A robust computational strategy for failure prediction of masonry structures using an improved multi‐surface damage‐plastic based interface model

Abstract

In this study, a new traction-separation based constitutive model for use in finite element simulation of masonry joints under complex loading conditions is developed for cohesive elements. The proposed model is formulated using damage parameters and plastic deformation with mutual couplings, and can accurately simulate the complex nonlinear behaviors of masonry joints considering hardening or softening of strength and stiffness degradation. To enhance the numerical stability of the model, plasticity and damage are separated algorithmically and implemented in two phases.
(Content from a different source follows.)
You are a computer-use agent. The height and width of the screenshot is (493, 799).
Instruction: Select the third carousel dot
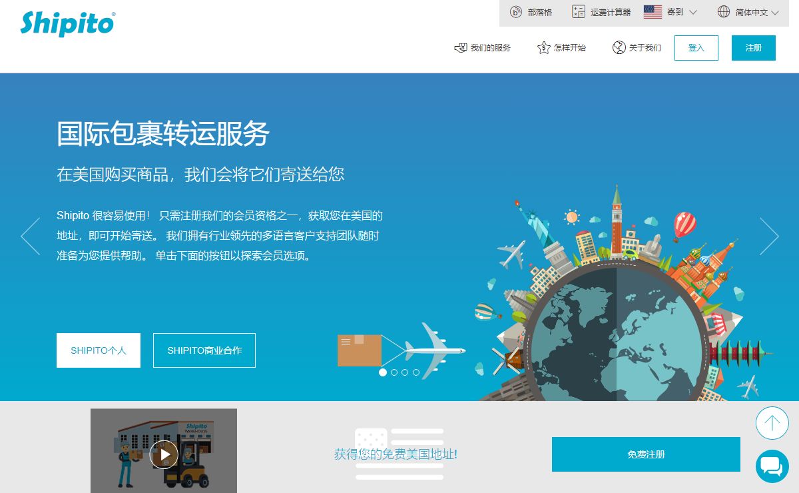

In the first phase, the plastic deformations are treated using a multi-surface plasticity model composed of a smooth hyperbolic yield surface for tension-shear mixed-mode failure and an elliptical cap primarily for the compressive failure. This is implemented in effective stress space and helps restrict the evolution of yield surfaces with no softening, significantly enhancing the efficiency of stress return mapping by the closed point projection method. In addition, an adaptive sub-stepping scheme is adopted to further improve the robustness of the numerical implementation. In the second phase, nominal stresses are computed from the effective stresses using damage parameters. The evolution of these damage parameters is defined in terms of plastic work which is defined by a polynomial form, and is recommended in this study for a better calibration capability. Improvements are made in the formulation of compressive cap including incorporation of hardening of strength and stiffness degradations as these are ignored in existing interface models. This approach helped improve simulation of masonry under cyclic loads with tension-compression transitions. For the structural level applications, the interface model is implemented within a finite element program, which is utilized to simulate failure of a number of masonry specimens under in-plane/out-of-plane monotonic/cyclic loading. The simulated results are rigorously validated with existing experimental data that shows a good potential in modeling masonry structures.